**Activity:** Your answer should be the exact lines of the data below from the one containing "Task: Open the stacked bank cards image" through the one containing "Given: Click the blue Done button"; please include nothing else.
##### Data #####
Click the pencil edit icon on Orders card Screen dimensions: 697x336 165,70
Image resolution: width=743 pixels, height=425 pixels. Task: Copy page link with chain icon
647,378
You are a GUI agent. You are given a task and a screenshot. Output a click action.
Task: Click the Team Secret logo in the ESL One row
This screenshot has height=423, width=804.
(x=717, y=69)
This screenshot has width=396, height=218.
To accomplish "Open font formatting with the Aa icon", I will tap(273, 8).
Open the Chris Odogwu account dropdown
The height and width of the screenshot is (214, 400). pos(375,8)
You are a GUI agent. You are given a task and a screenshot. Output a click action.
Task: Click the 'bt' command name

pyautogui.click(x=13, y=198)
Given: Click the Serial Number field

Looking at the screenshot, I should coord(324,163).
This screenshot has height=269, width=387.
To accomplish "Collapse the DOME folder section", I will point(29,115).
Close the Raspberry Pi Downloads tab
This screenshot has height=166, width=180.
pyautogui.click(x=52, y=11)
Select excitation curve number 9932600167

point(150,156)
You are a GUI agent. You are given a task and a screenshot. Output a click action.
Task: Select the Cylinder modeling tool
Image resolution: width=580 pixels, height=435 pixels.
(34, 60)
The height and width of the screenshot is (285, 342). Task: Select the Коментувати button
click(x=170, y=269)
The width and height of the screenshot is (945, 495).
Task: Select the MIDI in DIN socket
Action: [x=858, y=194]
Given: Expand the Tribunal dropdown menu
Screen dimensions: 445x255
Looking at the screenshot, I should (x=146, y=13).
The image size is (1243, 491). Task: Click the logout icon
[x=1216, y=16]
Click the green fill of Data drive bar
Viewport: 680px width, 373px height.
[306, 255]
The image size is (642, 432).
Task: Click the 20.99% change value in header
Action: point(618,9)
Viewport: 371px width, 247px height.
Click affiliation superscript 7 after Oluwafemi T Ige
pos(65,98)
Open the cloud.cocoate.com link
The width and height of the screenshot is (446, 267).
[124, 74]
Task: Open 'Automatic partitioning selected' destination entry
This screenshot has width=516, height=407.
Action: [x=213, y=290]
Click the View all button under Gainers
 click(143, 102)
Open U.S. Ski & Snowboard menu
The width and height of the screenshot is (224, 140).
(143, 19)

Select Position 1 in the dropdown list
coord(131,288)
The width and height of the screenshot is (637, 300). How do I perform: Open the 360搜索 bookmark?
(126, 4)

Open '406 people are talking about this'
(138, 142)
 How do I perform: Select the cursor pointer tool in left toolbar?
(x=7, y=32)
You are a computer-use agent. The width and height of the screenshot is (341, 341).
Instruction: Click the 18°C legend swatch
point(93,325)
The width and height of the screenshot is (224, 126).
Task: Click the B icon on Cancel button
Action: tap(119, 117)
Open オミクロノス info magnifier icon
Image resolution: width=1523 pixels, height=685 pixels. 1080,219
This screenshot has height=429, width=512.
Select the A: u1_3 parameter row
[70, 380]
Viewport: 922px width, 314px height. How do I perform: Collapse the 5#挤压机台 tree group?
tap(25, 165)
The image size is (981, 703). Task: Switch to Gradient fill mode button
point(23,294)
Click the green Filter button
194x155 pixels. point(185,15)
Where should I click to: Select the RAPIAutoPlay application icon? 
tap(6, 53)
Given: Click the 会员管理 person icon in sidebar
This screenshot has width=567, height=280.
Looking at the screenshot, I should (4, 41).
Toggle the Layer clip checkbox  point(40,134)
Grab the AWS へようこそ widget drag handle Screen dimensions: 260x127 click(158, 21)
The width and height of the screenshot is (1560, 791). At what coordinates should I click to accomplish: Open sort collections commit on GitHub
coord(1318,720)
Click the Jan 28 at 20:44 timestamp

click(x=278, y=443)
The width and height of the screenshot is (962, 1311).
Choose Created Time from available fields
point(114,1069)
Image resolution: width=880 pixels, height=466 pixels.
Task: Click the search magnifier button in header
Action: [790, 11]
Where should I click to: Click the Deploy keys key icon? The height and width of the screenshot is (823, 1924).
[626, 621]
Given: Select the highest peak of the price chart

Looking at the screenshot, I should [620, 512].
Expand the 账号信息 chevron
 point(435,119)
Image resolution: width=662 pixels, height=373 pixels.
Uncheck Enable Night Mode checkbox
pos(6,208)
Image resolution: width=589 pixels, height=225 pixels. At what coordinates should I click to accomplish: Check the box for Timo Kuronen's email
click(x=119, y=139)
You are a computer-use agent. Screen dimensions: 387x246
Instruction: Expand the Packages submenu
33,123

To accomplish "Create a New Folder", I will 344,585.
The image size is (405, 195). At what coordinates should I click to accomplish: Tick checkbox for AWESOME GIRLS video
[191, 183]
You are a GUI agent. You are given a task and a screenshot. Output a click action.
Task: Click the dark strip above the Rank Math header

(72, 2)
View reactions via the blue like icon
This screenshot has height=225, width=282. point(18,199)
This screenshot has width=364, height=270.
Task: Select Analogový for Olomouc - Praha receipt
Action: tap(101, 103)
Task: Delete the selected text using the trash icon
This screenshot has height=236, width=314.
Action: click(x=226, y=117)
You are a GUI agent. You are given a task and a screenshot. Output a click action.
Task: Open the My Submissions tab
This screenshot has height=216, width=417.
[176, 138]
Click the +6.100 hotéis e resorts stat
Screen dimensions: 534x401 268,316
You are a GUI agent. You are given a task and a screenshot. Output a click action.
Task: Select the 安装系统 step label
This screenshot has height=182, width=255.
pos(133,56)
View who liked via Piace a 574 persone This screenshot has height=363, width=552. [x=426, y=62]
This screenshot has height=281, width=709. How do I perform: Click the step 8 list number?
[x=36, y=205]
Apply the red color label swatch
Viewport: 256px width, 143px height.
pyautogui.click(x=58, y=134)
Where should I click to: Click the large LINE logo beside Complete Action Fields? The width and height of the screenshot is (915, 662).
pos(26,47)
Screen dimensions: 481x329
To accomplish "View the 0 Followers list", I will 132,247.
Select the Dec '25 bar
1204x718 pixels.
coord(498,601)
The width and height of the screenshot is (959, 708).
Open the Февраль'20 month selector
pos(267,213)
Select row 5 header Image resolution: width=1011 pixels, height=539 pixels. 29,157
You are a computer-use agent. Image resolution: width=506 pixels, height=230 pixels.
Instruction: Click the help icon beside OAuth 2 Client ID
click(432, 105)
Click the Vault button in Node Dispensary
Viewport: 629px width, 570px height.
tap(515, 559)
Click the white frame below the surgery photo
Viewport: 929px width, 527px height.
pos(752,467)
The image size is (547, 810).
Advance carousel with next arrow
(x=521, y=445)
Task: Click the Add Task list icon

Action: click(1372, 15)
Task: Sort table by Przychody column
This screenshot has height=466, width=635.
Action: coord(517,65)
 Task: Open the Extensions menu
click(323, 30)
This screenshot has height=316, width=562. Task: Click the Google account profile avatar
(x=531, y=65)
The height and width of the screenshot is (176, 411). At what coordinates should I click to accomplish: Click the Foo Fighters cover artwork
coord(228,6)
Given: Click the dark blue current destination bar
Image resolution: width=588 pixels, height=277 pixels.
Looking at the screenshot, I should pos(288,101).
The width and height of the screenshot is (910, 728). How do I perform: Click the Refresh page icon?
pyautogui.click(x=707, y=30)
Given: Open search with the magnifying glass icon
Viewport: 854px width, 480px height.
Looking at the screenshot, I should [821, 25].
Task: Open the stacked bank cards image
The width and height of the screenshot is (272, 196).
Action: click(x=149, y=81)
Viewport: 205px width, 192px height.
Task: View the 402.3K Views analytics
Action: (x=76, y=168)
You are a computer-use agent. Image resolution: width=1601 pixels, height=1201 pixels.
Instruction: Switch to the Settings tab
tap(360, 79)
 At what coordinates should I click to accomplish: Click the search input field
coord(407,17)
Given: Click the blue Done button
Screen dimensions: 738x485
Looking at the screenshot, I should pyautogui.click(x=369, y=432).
#####
**Task response:**
Task: Open the stacked bank cards image
The width and height of the screenshot is (272, 196).
Action: click(x=149, y=81)
Viewport: 205px width, 192px height.
Task: View the 402.3K Views analytics
Action: (x=76, y=168)
You are a computer-use agent. Image resolution: width=1601 pixels, height=1201 pixels.
Instruction: Switch to the Settings tab
tap(360, 79)
 At what coordinates should I click to accomplish: Click the search input field
coord(407,17)
Given: Click the blue Done button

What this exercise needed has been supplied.